His method is to apply moral pressure. Corbyn’s manner is that of a new geography teacher, who intends to restore discipline by shaming the most disruptive members of the class into silence.
So he told them about Kelly, a single mother with a disabled child, who next April will be £1,800 worse off because of the loss of tax credits, and about Matthew, who has a housing problem. And Corbyn had the good sense to ask some follow-up questions, which on his first outing he had not done.
The hooligans knew they could not laugh at Kelly, but were not quite so sure about Matthew. They began to titter, so Corbyn reproved them: “This might be funny for some members but it’s not funny for Matthew and many others.”

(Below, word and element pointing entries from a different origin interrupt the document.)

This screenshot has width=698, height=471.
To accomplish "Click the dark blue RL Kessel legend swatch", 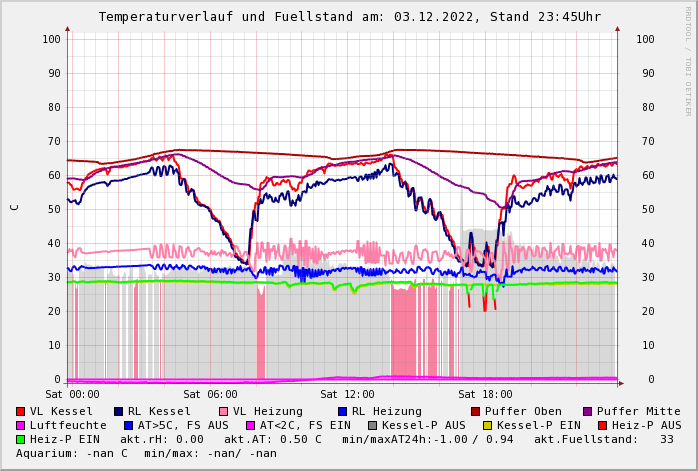I will (x=119, y=411).
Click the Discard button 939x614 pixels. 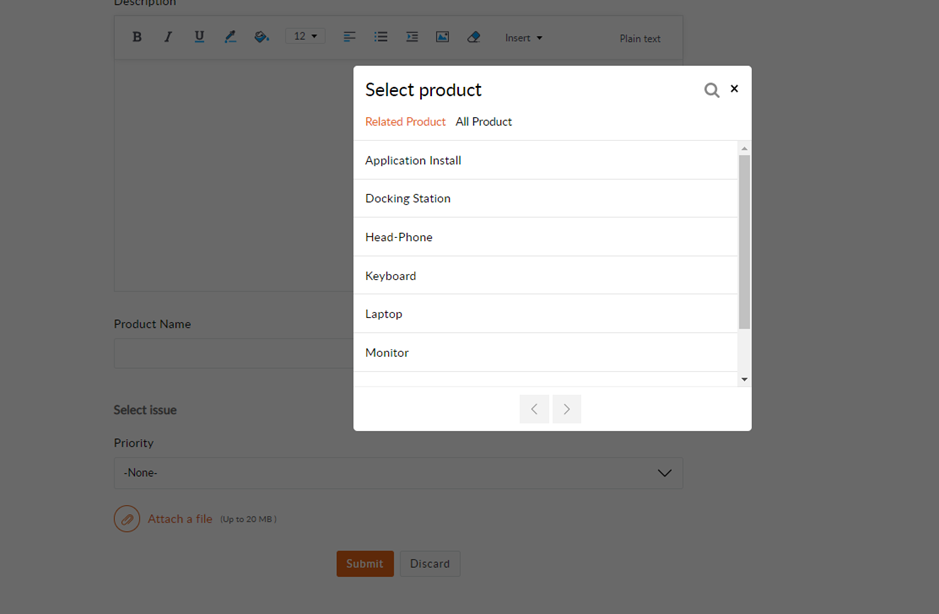pyautogui.click(x=430, y=564)
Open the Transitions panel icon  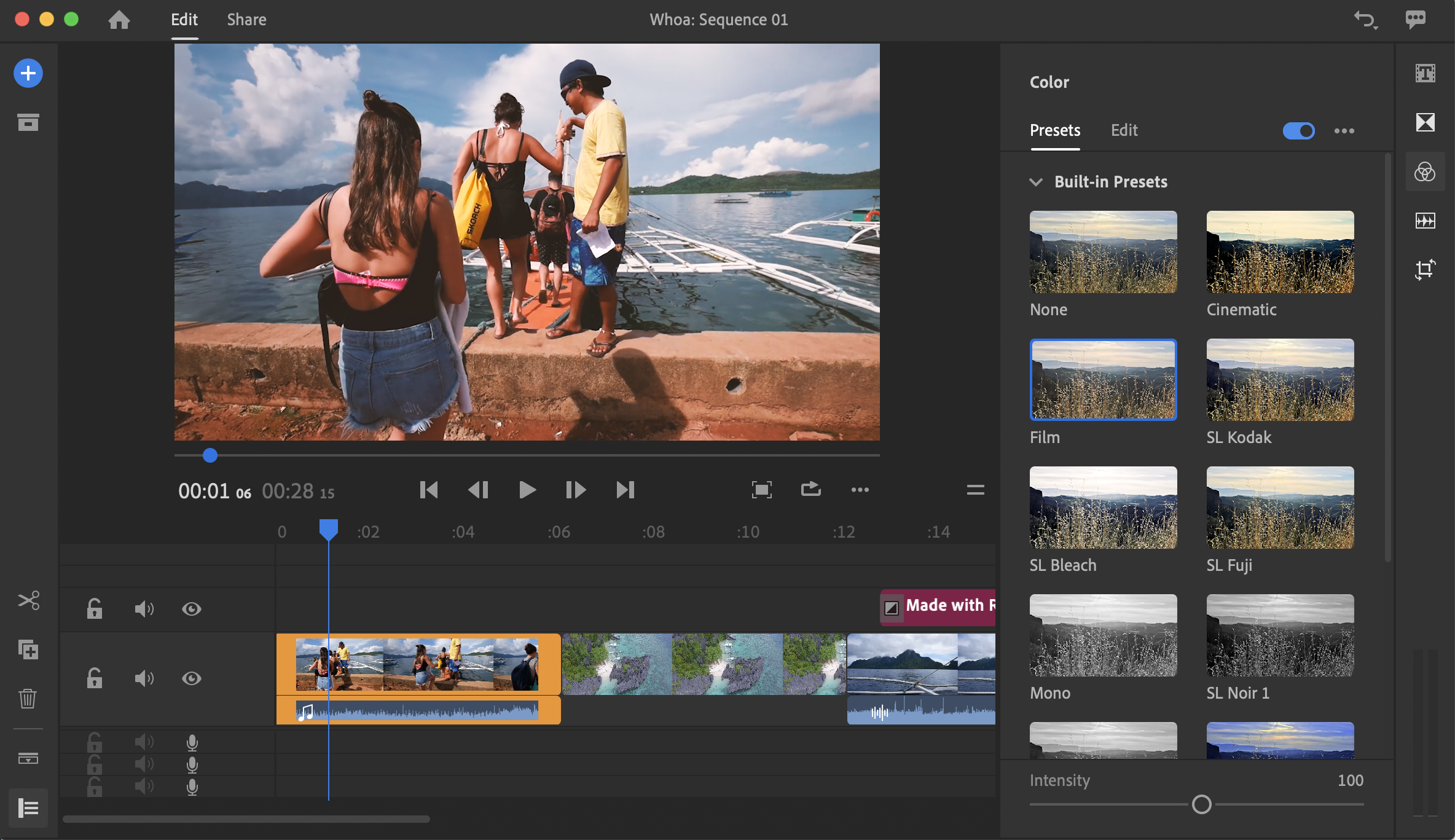pos(1425,122)
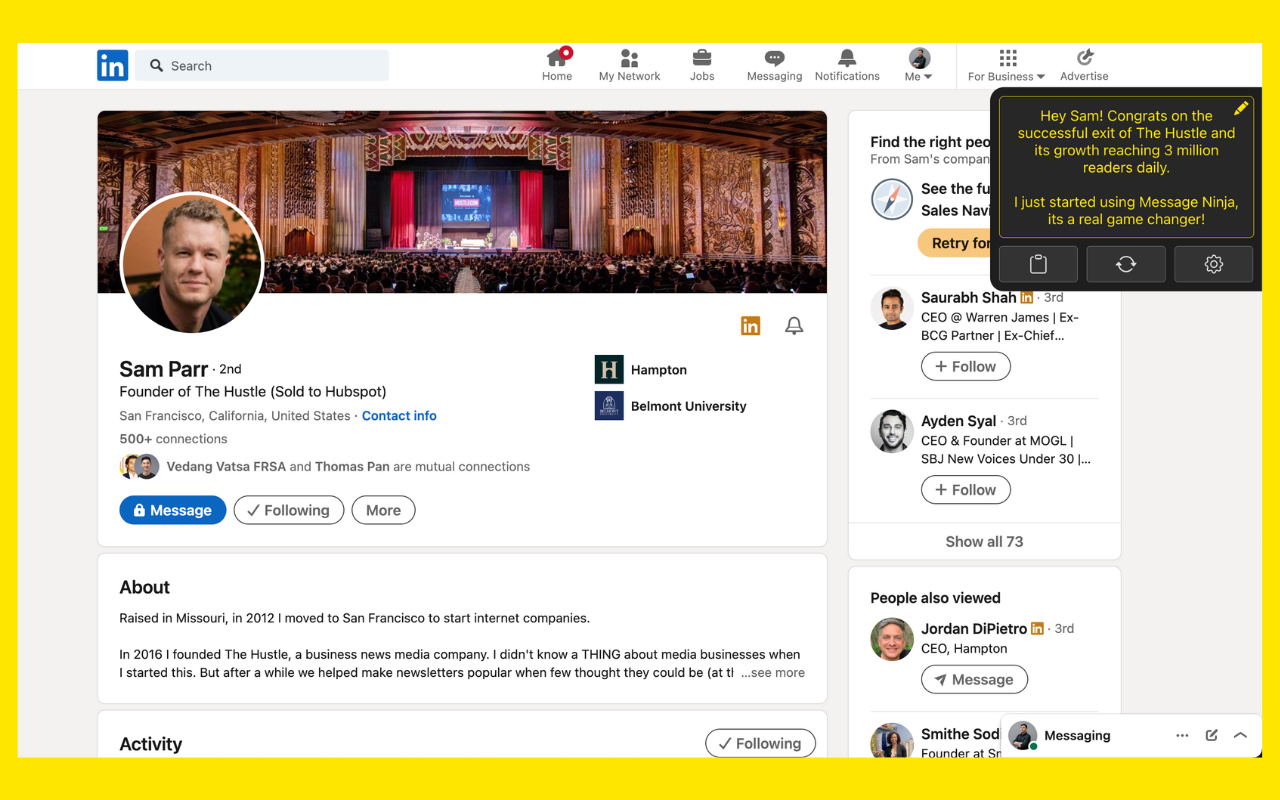Open the Contact info link
Screen dimensions: 1280x800
(399, 416)
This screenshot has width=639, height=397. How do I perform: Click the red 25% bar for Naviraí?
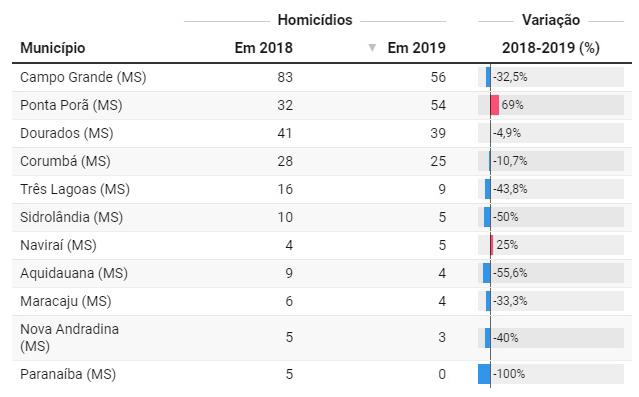(x=492, y=245)
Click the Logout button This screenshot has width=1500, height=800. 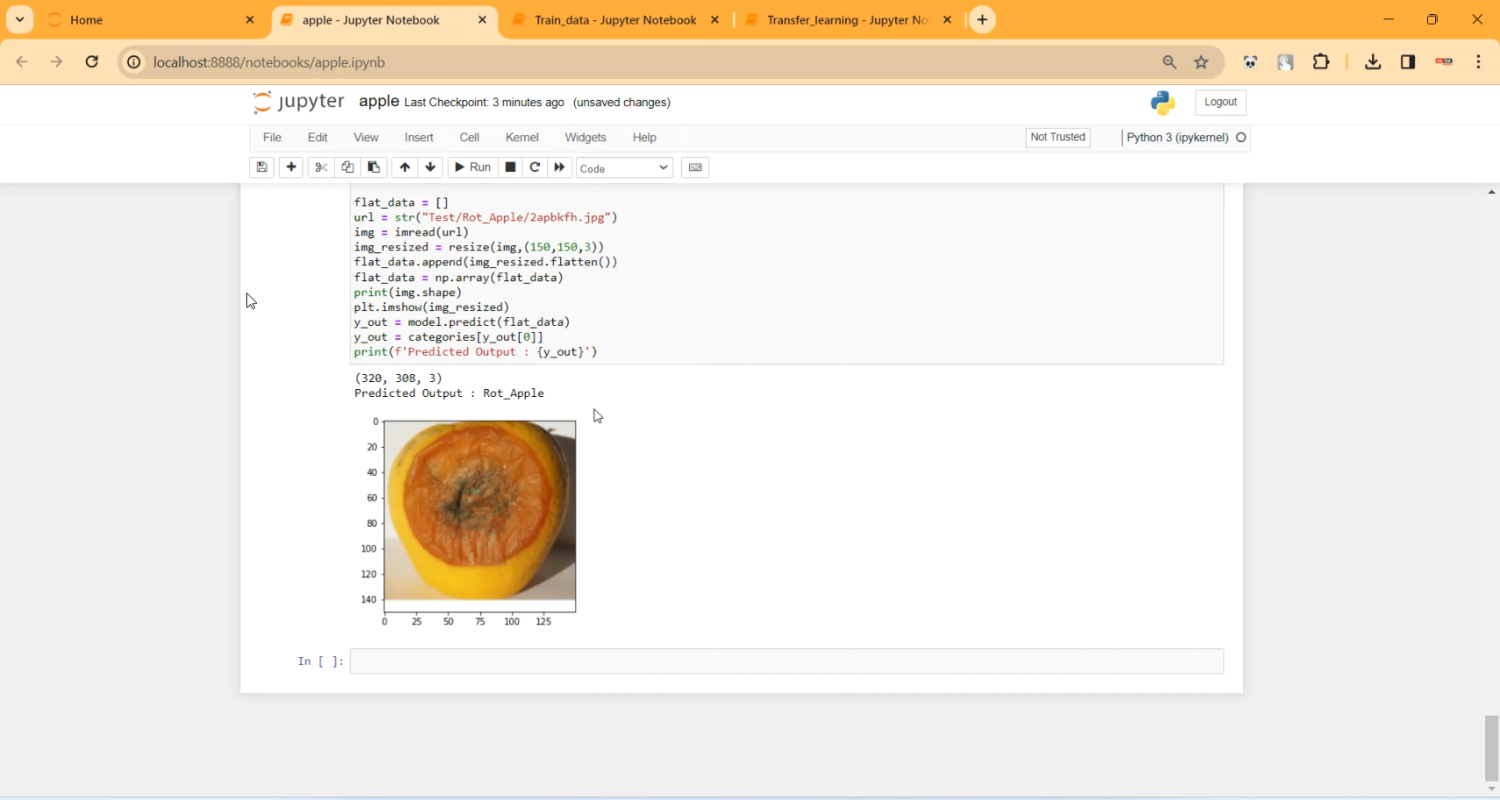1220,102
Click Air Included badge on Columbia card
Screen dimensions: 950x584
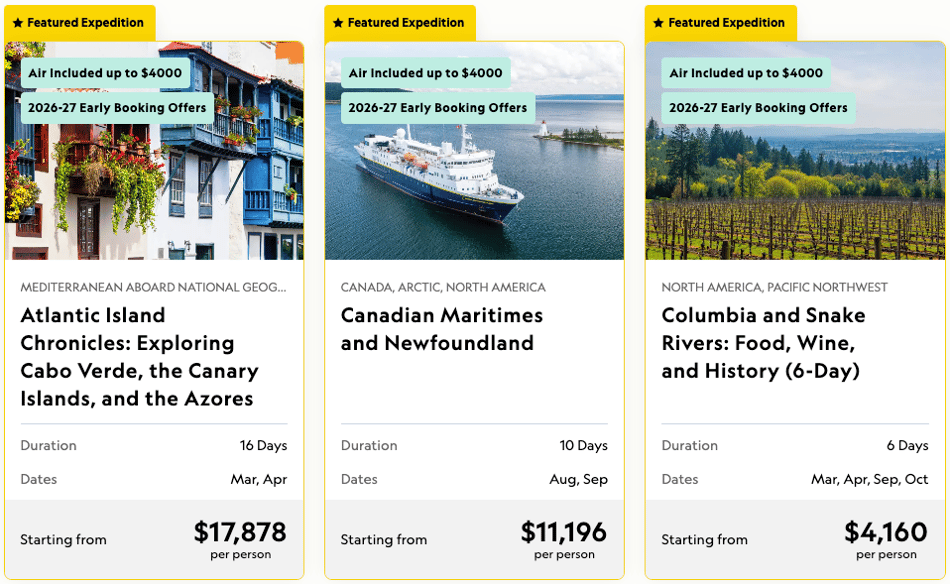click(x=746, y=73)
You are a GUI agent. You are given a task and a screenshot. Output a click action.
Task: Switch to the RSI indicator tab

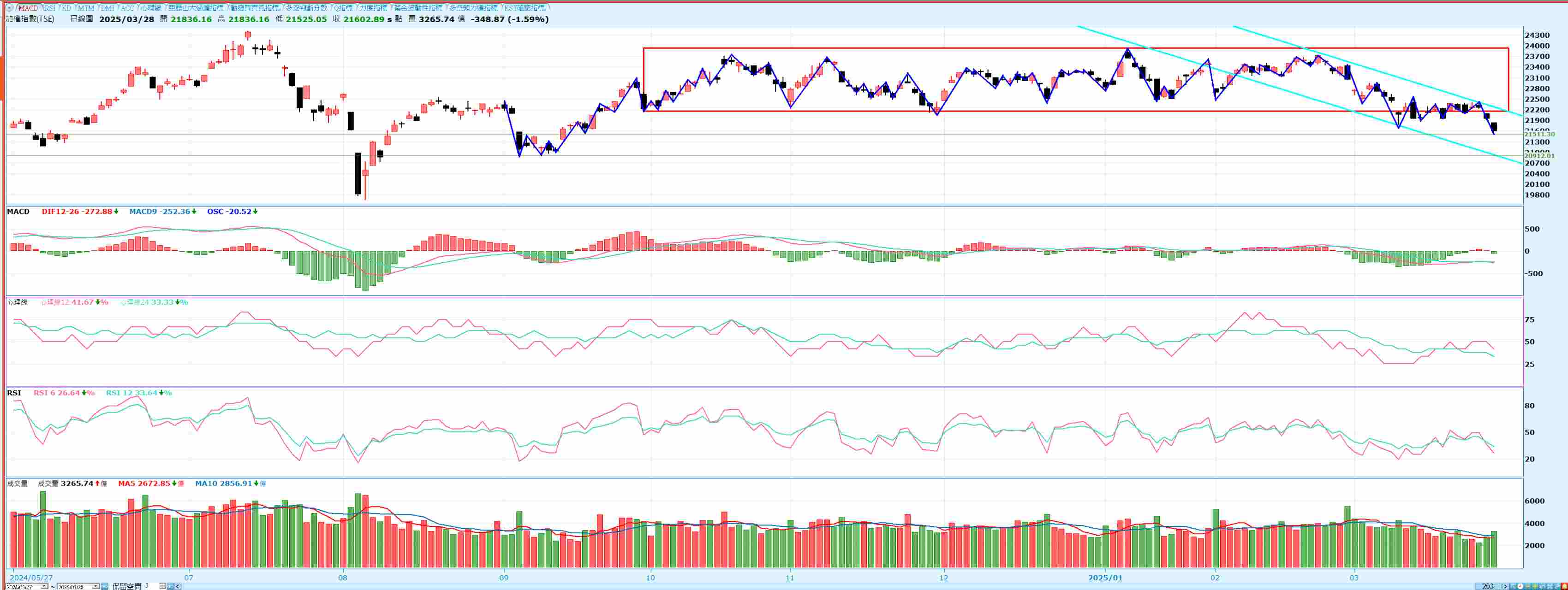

But the chief hooligan, as far as Corbyn is concerned, is David Cameron, and he is a tougher nut to crack. For the language of moral seriousness comes quite naturally to this most Anglican of Prime Ministers. How grateful he was to Corbyn for raising such serious matters. He could have been the local vicar welcoming the local nonconformist minister into his church for a bit of inter-faith dialogue.
And how shameless he was at stealing Corbyn’s clothes once the Leader of the Opposition had sat down and could no longer defend himself. As the Prime Minister put it, in a tone of triumph: “When we find a good Labour policy, we implement it.”
Cameron followed this up with a savage blow: “Tonight, we’re implementing what was until a week ago a Labour policy.” How the hooligans on the Tory benches loved that reference to Labour’s U-turn on the deficit. “More, more, more,” they cried.
Even Tom Watson, a man more than capable of attaining a high level of shamelessness, looked uncomfortable as he sat, stiff and portly, on the front bench. It’s going to be hard to deal with a Conservative Government so unscrupulous that it appropriates Labour policies.
When the difficulties of the Opposition are contemplated, too little attention is paid to these blatant acts of theft by Cameron and by George Osborne, which even extend to carrying off some of the most intelligent and useful of Labour’s people, such as Lord Adonis of Camden Town.
At the far end of the Chamber, unobserved by the wider world, sat a man who might make a good Labour leader. He had selected a place as far from Corbyn as he could find, and talked with his usual civility to the obscure backbenchers around him. Let us not spoil things for him by naming him.